* _Given instruction_:
In the listing below, reproduce the lines from the one containing "You are a computer-use agent. This" through the end of the listing, including both ends, and nothing else.

* _A block of data_:

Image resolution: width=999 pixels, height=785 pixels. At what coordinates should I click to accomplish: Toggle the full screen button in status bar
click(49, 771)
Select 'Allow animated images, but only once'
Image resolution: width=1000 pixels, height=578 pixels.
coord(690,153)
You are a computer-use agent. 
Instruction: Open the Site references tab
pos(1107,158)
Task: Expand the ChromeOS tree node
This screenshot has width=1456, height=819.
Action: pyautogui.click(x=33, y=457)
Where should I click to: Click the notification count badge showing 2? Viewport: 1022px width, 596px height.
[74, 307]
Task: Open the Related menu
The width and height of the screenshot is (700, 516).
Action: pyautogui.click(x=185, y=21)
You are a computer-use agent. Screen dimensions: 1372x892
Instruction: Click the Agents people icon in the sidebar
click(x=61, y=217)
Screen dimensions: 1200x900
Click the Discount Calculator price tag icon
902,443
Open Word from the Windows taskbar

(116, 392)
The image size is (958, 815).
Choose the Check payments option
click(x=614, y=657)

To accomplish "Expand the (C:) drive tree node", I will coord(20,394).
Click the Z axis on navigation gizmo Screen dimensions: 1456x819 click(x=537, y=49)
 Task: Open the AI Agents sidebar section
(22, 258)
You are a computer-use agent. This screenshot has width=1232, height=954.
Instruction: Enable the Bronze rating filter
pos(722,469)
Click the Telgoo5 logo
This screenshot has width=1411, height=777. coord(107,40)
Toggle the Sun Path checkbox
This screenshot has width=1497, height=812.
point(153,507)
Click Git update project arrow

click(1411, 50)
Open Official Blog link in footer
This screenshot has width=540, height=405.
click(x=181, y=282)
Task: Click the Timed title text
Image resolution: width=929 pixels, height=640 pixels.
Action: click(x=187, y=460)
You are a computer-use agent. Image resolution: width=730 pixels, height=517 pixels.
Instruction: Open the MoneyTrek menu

* _Answer to the task_:
You are a computer-use agent. This screenshot has width=1232, height=954.
Instruction: Enable the Bronze rating filter
pos(722,469)
Click the Telgoo5 logo
This screenshot has width=1411, height=777. coord(107,40)
Toggle the Sun Path checkbox
This screenshot has width=1497, height=812.
point(153,507)
Click Git update project arrow

click(1411, 50)
Open Official Blog link in footer
This screenshot has width=540, height=405.
click(x=181, y=282)
Task: Click the Timed title text
Image resolution: width=929 pixels, height=640 pixels.
Action: click(x=187, y=460)
You are a computer-use agent. Image resolution: width=730 pixels, height=517 pixels.
Instruction: Open the MoneyTrek menu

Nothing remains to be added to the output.